In this chapter we are going to take a very brief look at one of the more common methods for solving simple partial differential equations. The method we’ll be taking a look at is that of Separation of Variables.

We need to make it very clear before we even start this chapter that we are going to be doing nothing more than barely scratching the surface of not only partial differential equations but also of the method of separation of variables. It would take several classes to cover most of the basic techniques for solving partial differential equations. The intent of this chapter is to do nothing more than to give you a feel for the subject and if you’d like to know more taking a class on partial differential equations should probably be your next step.

Also note that in several sections we are going to be making heavy use of some of the results from the previous chapter. That in fact was the point of doing some of the examples that we did there. Having done them will, in some cases, significantly reduce the amount of work required in some of the examples we’ll be working in this chapter. When we do make use of a previous result we will make it very clear where the result is coming from.

Here is a brief listing of the topics covered in this chapter.

The Heat Equation – In this section we will do a partial derivation of the heat equation that can be solved to give the temperature in a one dimensional bar of length $$L$$. In addition, we give several possible boundary conditions that can be used in this situation. We also define the Laplacian in this section and give a version of the heat equation for two or three dimensional situations.

The Wave Equation – In this section we do a partial derivation of the wave equation which can be used to find the one dimensional displacement of a vibrating string. In addition, we also give the two and three dimensional version of the wave equation.

Terminology – In this section we take a quick look at some of the terminology we will be using in the rest of this chapter. In particular we will define a linear operator, a linear partial differential equation and a homogeneous partial differential equation. We also give a quick reminder of the Principle of Superposition.

Separation of Variables – In this section show how the method of Separation of Variables can be applied to a partial differential equation to reduce the partial differential equation down to two ordinary differential equations. We apply the method to several partial differential equations. We do not, however, go any farther in the solution process for the partial differential equations. That will be done in later sections. The point of this section is only to illustrate how the method works.

Solving the Heat Equation – In this section we go through the complete separation of variables process, including solving the two ordinary differential equations the process generates. We will do this by solving the heat equation with three different sets of boundary conditions. Included is an example solving the heat equation on a bar of length $$L$$ but instead on a thin circular ring.

Heat Equation with Non-Zero Temperature Boundaries – In this section we take a quick look at solving the heat equation in which the boundary conditions are fixed, non-zero temperature.
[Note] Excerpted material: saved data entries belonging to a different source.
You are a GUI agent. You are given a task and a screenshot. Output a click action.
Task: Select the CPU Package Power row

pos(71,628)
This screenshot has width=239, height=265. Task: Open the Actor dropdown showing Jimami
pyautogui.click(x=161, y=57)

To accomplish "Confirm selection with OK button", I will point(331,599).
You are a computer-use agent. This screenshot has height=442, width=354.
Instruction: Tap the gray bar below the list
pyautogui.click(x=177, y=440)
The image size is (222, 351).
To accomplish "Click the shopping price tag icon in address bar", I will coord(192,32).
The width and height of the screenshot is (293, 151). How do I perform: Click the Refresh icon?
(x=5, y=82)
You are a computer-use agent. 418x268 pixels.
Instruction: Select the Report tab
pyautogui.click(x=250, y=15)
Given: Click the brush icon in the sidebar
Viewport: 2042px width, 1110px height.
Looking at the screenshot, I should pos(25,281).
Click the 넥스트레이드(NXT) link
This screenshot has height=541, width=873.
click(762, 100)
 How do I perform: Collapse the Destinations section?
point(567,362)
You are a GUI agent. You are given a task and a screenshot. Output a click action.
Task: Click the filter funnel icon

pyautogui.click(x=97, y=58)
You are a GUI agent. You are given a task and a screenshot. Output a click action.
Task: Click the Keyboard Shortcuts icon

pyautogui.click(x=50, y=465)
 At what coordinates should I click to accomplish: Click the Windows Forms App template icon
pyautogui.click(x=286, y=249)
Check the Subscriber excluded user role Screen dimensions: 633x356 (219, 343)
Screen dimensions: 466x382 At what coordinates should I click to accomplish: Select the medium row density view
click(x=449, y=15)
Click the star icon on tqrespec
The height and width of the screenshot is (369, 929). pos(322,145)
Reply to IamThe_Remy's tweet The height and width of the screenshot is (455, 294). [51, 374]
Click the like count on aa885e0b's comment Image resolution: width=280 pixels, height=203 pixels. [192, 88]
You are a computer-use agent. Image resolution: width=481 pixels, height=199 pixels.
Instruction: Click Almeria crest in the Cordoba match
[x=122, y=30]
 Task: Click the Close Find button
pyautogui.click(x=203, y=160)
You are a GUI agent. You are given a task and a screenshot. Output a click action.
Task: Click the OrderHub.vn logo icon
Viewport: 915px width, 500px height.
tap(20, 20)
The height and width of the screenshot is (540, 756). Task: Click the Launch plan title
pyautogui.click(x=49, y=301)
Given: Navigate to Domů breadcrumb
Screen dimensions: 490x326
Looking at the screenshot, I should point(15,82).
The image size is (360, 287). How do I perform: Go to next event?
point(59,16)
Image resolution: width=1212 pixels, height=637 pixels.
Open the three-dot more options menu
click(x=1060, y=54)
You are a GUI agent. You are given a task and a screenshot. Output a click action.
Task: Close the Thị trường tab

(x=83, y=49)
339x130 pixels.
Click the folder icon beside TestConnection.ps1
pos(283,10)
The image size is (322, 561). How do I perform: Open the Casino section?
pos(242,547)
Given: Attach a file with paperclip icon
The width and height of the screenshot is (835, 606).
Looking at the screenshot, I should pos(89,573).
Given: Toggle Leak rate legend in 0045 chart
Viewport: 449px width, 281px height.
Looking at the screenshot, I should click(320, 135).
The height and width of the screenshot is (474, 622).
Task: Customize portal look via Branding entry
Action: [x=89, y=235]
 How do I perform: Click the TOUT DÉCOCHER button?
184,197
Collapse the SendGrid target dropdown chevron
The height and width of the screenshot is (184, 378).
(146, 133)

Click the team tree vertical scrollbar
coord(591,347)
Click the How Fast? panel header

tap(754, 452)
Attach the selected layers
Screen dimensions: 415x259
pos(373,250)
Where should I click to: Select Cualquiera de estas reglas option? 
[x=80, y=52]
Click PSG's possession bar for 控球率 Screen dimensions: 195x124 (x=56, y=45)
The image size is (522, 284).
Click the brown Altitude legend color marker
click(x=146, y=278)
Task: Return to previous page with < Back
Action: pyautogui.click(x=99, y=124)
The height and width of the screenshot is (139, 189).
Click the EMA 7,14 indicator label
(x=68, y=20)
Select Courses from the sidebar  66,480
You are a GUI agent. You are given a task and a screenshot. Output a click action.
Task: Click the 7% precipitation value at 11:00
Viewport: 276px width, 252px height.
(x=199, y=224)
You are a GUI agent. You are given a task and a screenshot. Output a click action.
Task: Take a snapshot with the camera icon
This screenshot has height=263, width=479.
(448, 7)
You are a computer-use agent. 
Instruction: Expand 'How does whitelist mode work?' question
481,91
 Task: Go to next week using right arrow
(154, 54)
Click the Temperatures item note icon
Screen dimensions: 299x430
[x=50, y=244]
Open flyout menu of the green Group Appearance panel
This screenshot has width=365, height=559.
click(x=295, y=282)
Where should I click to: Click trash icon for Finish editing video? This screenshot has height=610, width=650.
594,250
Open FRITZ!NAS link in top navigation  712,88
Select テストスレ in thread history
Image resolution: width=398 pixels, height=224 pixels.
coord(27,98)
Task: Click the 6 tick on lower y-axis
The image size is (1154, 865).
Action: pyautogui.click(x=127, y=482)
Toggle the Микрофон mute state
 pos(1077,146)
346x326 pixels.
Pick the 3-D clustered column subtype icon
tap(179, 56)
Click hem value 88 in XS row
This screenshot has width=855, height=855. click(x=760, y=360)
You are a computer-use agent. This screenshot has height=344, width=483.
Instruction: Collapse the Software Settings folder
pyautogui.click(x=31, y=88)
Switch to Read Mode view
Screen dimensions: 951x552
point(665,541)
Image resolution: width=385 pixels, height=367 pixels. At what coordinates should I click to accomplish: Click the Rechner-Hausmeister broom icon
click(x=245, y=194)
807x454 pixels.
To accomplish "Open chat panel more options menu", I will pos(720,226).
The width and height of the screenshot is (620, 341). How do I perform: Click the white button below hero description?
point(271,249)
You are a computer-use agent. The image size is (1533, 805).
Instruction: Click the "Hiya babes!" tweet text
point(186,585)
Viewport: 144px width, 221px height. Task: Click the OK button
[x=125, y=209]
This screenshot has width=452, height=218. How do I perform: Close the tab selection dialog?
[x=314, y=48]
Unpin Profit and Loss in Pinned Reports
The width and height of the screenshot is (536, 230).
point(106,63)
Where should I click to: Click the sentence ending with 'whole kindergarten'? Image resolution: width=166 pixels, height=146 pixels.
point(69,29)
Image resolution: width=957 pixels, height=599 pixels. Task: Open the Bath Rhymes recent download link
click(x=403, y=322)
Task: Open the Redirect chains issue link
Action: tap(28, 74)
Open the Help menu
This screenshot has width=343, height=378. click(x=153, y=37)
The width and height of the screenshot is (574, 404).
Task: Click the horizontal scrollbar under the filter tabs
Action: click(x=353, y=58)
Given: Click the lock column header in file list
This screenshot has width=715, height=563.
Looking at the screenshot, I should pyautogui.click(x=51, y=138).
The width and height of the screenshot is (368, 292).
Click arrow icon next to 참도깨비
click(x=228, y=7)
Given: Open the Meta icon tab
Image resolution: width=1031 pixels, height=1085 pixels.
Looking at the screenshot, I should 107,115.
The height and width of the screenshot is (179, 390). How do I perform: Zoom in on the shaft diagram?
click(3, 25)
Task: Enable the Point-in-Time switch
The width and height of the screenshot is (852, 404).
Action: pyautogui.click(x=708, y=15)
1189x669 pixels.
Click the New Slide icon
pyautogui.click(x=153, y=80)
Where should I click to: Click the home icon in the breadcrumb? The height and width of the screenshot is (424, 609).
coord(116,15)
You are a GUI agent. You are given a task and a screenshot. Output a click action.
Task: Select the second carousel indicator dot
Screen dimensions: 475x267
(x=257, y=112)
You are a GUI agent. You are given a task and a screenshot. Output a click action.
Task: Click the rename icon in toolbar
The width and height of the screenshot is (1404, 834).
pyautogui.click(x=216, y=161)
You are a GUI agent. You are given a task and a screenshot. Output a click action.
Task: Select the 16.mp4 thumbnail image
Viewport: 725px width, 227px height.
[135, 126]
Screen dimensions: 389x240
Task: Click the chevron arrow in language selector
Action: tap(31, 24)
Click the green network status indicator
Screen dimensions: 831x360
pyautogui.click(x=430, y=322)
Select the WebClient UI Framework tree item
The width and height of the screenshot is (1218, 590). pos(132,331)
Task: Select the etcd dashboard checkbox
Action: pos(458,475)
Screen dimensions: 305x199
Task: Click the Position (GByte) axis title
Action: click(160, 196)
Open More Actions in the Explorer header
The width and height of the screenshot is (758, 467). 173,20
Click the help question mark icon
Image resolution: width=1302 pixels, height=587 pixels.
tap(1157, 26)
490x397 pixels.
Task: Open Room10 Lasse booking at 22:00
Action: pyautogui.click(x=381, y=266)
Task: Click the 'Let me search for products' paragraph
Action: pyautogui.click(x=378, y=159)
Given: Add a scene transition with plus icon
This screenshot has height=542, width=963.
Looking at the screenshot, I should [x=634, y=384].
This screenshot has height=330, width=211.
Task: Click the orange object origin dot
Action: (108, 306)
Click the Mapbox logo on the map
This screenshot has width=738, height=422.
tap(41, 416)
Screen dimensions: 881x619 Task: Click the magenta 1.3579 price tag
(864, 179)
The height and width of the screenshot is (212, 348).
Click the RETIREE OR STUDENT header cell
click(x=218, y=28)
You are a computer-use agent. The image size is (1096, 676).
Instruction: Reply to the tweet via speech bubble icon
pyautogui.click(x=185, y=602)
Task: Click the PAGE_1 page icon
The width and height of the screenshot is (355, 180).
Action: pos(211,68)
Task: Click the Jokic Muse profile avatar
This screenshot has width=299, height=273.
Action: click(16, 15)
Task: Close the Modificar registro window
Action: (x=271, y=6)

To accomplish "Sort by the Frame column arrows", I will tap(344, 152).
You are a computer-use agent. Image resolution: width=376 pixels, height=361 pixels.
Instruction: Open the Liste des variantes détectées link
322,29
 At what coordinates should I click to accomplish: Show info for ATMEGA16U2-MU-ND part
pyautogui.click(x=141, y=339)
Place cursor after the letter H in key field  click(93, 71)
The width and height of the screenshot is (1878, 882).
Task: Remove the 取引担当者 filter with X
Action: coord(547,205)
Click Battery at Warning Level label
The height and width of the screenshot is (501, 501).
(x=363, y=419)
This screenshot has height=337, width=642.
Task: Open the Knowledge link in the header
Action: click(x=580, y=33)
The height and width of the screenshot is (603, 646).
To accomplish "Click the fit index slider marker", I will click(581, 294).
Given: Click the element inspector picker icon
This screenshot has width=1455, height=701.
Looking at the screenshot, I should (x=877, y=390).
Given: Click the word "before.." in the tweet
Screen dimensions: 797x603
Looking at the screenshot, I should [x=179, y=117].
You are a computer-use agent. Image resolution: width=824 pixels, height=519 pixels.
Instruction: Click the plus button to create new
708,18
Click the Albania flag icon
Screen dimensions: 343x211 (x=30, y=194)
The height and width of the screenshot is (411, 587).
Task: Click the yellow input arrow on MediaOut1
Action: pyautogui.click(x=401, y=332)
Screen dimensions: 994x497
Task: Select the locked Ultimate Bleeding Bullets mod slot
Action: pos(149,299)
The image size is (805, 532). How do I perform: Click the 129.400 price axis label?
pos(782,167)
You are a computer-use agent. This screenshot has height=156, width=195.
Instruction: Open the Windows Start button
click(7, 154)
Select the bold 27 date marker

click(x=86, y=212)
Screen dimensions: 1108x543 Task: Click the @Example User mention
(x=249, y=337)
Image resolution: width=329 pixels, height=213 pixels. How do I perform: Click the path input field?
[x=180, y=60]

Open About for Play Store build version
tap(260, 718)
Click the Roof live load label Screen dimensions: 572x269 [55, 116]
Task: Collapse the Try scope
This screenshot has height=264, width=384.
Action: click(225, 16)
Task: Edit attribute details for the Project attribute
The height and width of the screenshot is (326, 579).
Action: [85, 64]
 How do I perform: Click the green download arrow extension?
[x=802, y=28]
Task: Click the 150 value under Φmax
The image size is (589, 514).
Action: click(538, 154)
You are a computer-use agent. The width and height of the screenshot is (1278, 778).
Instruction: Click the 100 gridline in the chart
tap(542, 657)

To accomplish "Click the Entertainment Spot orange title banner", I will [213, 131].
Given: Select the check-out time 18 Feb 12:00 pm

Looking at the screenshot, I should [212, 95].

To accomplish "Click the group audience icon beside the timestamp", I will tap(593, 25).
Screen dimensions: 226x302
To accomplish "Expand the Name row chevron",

Note that this is in contrast to the previous section when we generally required the boundary conditions to be both fixed and zero.

Laplace’s Equation – In this section we discuss solving Laplace’s equation. As we will see this is exactly the equation we would need to solve if we were looking to find the equilibrium solution (i.e. time independent) for the two dimensional heat equation with no sources. We will also convert Laplace’s equation to polar coordinates and solve it on a disk of radius $$a$$.

Vibrating String – In this section we solve the one dimensional wave equation to get the displacement of a vibrating string.

Summary of Separation of Variables – In this final section we give a quick summary of the method of separation of variables for solving partial differential equations.